(Exercise prompt)
Reproduce the stretch of the passage on doctor visit costs from "Here we pay" through "exact how much)", changing "regular doctor visit" to "general practitioner visit".

(Excerpted passage)
My wife recently had excruciating pain in her ear. This was at 11pm at night, no minor emergency open, obviously no doctor open. She had been puking and running fever for three days prior, and had gone to work anyway. We didn't have the 80-100 bucks for a doc visit. We can't just go see a doc and pay later either, they want money up front (they ain't stupid). So instead of paying 150 or so (after medecine) we'll probably end up paying over a 1000 bucks for the ER visit.

 

The ability to see a doc for a 10 or 20 dollar co-pay could have prevented this. We would have saved money, the government would have saved money. My wife would have been spared the pain.

 

Totally off topic:

 

 

 

Holy shit, 80 dollar for a regular doctor visit.

That's just nuts :o

 

Here we pay for regular doctor visit (no, idea how to translate to English :P) like 22.50 euro (29 dollar)

In the end we don't even pay that, part of it we can recover (dunno exact how much)

 

Any medicine also come on top of that (also partial recoverable)

(Supplied data)

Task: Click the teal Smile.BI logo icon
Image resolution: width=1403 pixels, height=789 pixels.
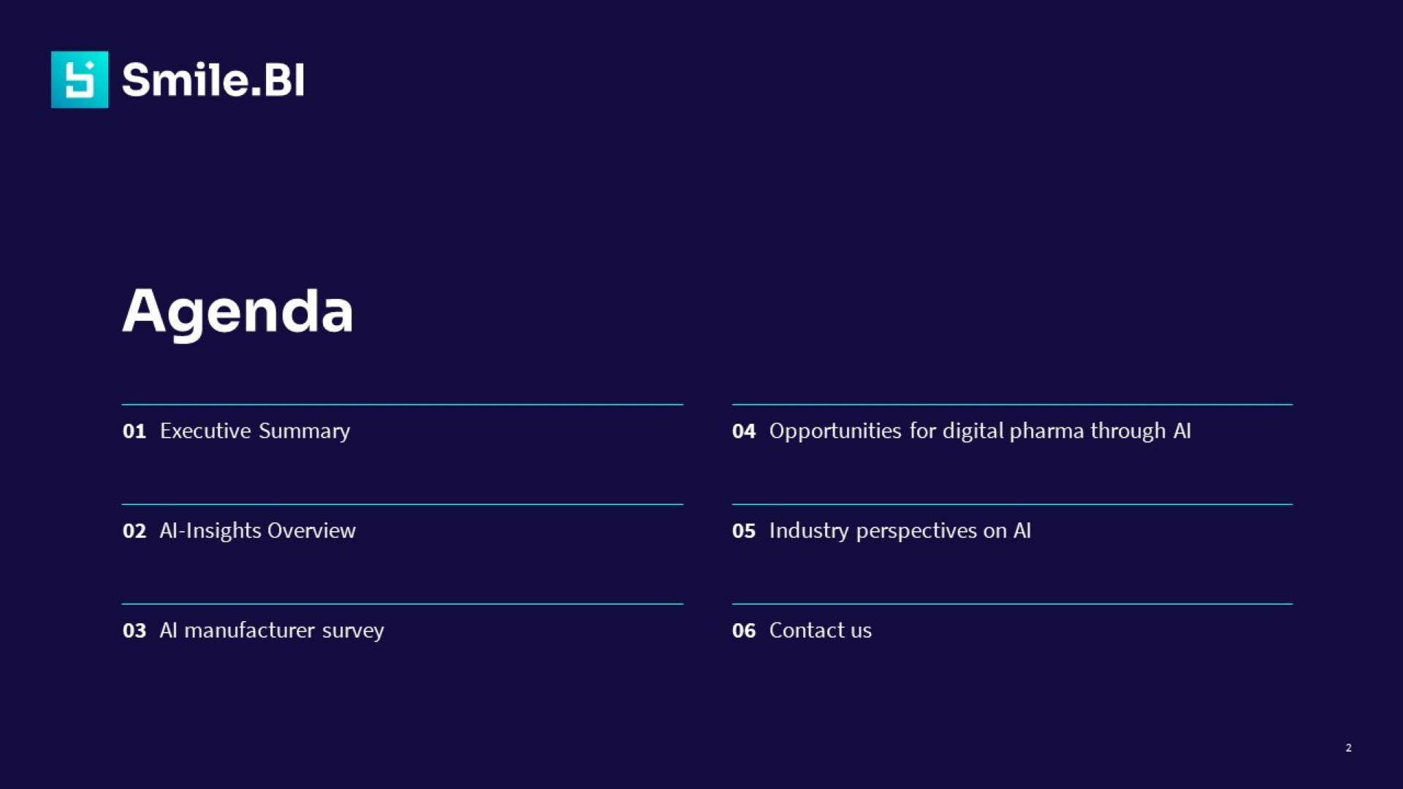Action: click(x=80, y=80)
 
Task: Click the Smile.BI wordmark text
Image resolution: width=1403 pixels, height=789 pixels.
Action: click(x=213, y=80)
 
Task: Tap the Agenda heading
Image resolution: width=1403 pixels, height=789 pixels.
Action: click(x=237, y=312)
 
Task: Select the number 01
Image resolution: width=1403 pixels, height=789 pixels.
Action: click(x=134, y=431)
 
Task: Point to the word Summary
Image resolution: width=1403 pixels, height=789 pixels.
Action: click(x=304, y=431)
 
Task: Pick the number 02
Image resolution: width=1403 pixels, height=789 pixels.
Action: click(x=134, y=531)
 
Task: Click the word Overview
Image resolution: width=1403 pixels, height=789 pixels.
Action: click(x=311, y=530)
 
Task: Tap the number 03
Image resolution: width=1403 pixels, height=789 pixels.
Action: click(x=134, y=630)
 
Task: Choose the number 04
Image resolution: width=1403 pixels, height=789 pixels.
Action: click(x=744, y=431)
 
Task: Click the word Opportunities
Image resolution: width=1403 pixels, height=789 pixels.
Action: click(x=835, y=431)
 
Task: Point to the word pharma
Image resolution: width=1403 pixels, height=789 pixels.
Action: click(x=1046, y=431)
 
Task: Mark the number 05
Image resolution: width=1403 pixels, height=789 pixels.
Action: click(x=744, y=531)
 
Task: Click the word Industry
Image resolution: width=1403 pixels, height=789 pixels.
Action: click(x=809, y=531)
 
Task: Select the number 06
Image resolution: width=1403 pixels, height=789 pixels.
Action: click(x=744, y=630)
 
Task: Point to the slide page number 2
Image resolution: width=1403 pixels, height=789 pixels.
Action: click(x=1348, y=747)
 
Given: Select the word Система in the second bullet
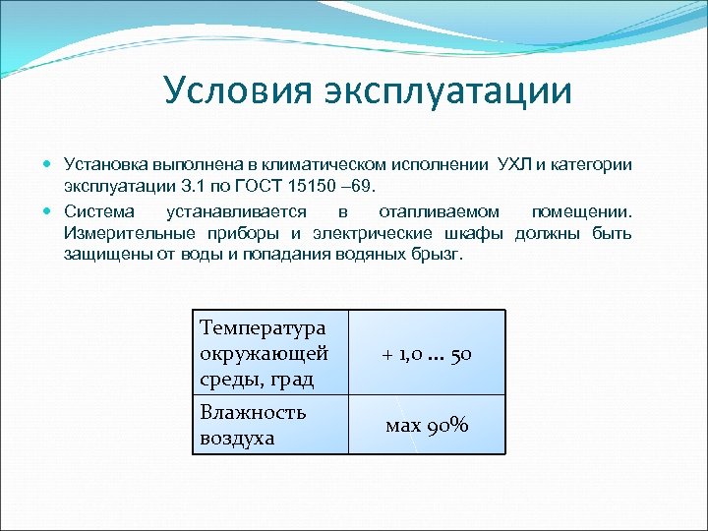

(Your response)
Here we pay for general practitioner visit (no, idea how to translate to English :P) like 22.50 euro (29 dollar)

In the end we don't even pay that, part of it we can recover (dunno exact how much)